--- EXCERPTED DATA ---
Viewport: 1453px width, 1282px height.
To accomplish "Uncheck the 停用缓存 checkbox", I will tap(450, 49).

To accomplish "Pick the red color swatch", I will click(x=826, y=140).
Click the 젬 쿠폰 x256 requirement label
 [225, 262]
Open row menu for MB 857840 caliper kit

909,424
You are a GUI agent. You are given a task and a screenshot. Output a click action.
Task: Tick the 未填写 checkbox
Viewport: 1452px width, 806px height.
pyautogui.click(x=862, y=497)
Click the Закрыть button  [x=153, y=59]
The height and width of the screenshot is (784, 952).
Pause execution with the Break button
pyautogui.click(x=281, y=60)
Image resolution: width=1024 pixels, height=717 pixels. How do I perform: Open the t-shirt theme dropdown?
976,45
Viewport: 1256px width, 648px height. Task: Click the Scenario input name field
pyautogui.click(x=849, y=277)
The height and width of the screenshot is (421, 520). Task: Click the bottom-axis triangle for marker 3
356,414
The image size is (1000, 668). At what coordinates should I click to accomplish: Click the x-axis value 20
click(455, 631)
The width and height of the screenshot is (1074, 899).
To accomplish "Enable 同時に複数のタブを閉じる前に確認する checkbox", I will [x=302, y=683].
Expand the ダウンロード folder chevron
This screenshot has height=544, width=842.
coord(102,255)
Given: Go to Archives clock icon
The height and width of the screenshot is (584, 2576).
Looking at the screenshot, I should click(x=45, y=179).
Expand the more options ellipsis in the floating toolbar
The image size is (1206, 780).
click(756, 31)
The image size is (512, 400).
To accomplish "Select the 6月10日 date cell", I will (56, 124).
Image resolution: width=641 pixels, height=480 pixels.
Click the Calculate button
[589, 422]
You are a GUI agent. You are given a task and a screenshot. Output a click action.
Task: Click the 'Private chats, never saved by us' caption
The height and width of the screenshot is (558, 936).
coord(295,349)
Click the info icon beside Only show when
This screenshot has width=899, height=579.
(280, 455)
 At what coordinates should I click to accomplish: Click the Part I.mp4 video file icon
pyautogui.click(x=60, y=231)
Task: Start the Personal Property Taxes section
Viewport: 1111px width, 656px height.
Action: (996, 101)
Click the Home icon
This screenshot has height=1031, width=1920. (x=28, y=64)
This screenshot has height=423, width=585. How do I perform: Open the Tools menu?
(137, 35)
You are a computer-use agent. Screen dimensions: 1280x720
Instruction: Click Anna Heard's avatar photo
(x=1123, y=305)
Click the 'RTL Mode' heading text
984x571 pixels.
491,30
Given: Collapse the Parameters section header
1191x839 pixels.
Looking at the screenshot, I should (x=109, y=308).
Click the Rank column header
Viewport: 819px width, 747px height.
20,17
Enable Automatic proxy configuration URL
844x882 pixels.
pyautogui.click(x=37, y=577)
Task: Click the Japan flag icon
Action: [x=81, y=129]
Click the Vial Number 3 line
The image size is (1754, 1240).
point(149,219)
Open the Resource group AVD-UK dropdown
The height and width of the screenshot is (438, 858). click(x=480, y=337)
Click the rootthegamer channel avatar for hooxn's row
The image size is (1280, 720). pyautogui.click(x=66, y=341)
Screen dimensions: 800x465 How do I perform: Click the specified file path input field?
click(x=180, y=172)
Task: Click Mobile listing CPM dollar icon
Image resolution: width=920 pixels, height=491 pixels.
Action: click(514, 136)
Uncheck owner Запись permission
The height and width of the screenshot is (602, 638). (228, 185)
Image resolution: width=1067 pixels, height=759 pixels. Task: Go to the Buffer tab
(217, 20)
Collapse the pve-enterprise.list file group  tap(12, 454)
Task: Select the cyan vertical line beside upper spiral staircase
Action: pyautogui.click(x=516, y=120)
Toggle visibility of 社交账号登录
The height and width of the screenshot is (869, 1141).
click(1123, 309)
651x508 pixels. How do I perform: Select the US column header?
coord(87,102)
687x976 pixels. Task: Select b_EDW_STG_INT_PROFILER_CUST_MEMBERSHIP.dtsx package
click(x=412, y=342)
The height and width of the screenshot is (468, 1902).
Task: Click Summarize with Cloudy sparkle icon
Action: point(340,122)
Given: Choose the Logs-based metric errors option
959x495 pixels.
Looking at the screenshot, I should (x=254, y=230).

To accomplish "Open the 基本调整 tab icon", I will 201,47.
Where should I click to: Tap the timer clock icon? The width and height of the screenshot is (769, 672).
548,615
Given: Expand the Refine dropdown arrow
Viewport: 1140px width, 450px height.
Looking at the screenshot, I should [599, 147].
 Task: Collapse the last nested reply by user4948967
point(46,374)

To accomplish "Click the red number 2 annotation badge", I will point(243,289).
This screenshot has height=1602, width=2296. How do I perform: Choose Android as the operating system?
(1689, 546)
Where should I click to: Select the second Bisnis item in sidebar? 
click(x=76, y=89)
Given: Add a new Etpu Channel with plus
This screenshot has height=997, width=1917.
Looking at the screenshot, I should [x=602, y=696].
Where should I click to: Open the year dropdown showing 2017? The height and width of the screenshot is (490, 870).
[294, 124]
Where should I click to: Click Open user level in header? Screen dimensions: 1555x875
---
PROBLEM TO SOLVE —
Give back every line above, unchanged.

RESULT FOR THIS TASK —
Viewport: 1453px width, 1282px height.
To accomplish "Uncheck the 停用缓存 checkbox", I will tap(450, 49).

To accomplish "Pick the red color swatch", I will click(x=826, y=140).
Click the 젬 쿠폰 x256 requirement label
 [225, 262]
Open row menu for MB 857840 caliper kit

909,424
You are a GUI agent. You are given a task and a screenshot. Output a click action.
Task: Tick the 未填写 checkbox
Viewport: 1452px width, 806px height.
pyautogui.click(x=862, y=497)
Click the Закрыть button  [x=153, y=59]
The height and width of the screenshot is (784, 952).
Pause execution with the Break button
pyautogui.click(x=281, y=60)
Image resolution: width=1024 pixels, height=717 pixels. How do I perform: Open the t-shirt theme dropdown?
976,45
Viewport: 1256px width, 648px height. Task: Click the Scenario input name field
pyautogui.click(x=849, y=277)
The height and width of the screenshot is (421, 520). Task: Click the bottom-axis triangle for marker 3
356,414
The image size is (1000, 668). At what coordinates should I click to accomplish: Click the x-axis value 20
click(455, 631)
The width and height of the screenshot is (1074, 899).
To accomplish "Enable 同時に複数のタブを閉じる前に確認する checkbox", I will [x=302, y=683].
Expand the ダウンロード folder chevron
This screenshot has height=544, width=842.
coord(102,255)
Given: Go to Archives clock icon
The height and width of the screenshot is (584, 2576).
Looking at the screenshot, I should click(x=45, y=179).
Expand the more options ellipsis in the floating toolbar
The image size is (1206, 780).
click(756, 31)
The image size is (512, 400).
To accomplish "Select the 6月10日 date cell", I will (56, 124).
Image resolution: width=641 pixels, height=480 pixels.
Click the Calculate button
[589, 422]
You are a GUI agent. You are given a task and a screenshot. Output a click action.
Task: Click the 'Private chats, never saved by us' caption
The height and width of the screenshot is (558, 936).
coord(295,349)
Click the info icon beside Only show when
This screenshot has width=899, height=579.
(280, 455)
 At what coordinates should I click to accomplish: Click the Part I.mp4 video file icon
pyautogui.click(x=60, y=231)
Task: Start the Personal Property Taxes section
Viewport: 1111px width, 656px height.
Action: (996, 101)
Click the Home icon
This screenshot has height=1031, width=1920. (x=28, y=64)
This screenshot has height=423, width=585. How do I perform: Open the Tools menu?
(137, 35)
You are a computer-use agent. Screen dimensions: 1280x720
Instruction: Click Anna Heard's avatar photo
(x=1123, y=305)
Click the 'RTL Mode' heading text
984x571 pixels.
491,30
Given: Collapse the Parameters section header
1191x839 pixels.
Looking at the screenshot, I should (x=109, y=308).
Click the Rank column header
Viewport: 819px width, 747px height.
20,17
Enable Automatic proxy configuration URL
844x882 pixels.
pyautogui.click(x=37, y=577)
Task: Click the Japan flag icon
Action: [x=81, y=129]
Click the Vial Number 3 line
The image size is (1754, 1240).
point(149,219)
Open the Resource group AVD-UK dropdown
The height and width of the screenshot is (438, 858). click(x=480, y=337)
Click the rootthegamer channel avatar for hooxn's row
The image size is (1280, 720). pyautogui.click(x=66, y=341)
Screen dimensions: 800x465 How do I perform: Click the specified file path input field?
click(x=180, y=172)
Task: Click Mobile listing CPM dollar icon
Image resolution: width=920 pixels, height=491 pixels.
Action: click(514, 136)
Uncheck owner Запись permission
The height and width of the screenshot is (602, 638). (228, 185)
Image resolution: width=1067 pixels, height=759 pixels. Task: Go to the Buffer tab
(217, 20)
Collapse the pve-enterprise.list file group  tap(12, 454)
Task: Select the cyan vertical line beside upper spiral staircase
Action: pyautogui.click(x=516, y=120)
Toggle visibility of 社交账号登录
The height and width of the screenshot is (869, 1141).
click(1123, 309)
651x508 pixels. How do I perform: Select the US column header?
coord(87,102)
687x976 pixels. Task: Select b_EDW_STG_INT_PROFILER_CUST_MEMBERSHIP.dtsx package
click(x=412, y=342)
The height and width of the screenshot is (468, 1902).
Task: Click Summarize with Cloudy sparkle icon
Action: point(340,122)
Given: Choose the Logs-based metric errors option
959x495 pixels.
Looking at the screenshot, I should (x=254, y=230).

To accomplish "Open the 基本调整 tab icon", I will 201,47.
Where should I click to: Tap the timer clock icon? The width and height of the screenshot is (769, 672).
548,615
Given: Expand the Refine dropdown arrow
Viewport: 1140px width, 450px height.
Looking at the screenshot, I should [599, 147].
 Task: Collapse the last nested reply by user4948967
point(46,374)

To accomplish "Click the red number 2 annotation badge", I will point(243,289).
This screenshot has height=1602, width=2296. How do I perform: Choose Android as the operating system?
(1689, 546)
Where should I click to: Select the second Bisnis item in sidebar? 
click(x=76, y=89)
Given: Add a new Etpu Channel with plus
This screenshot has height=997, width=1917.
Looking at the screenshot, I should [x=602, y=696].
Where should I click to: Open the year dropdown showing 2017? The height and width of the screenshot is (490, 870).
[294, 124]
Where should I click to: Click Open user level in header? Screen dimensions: 1555x875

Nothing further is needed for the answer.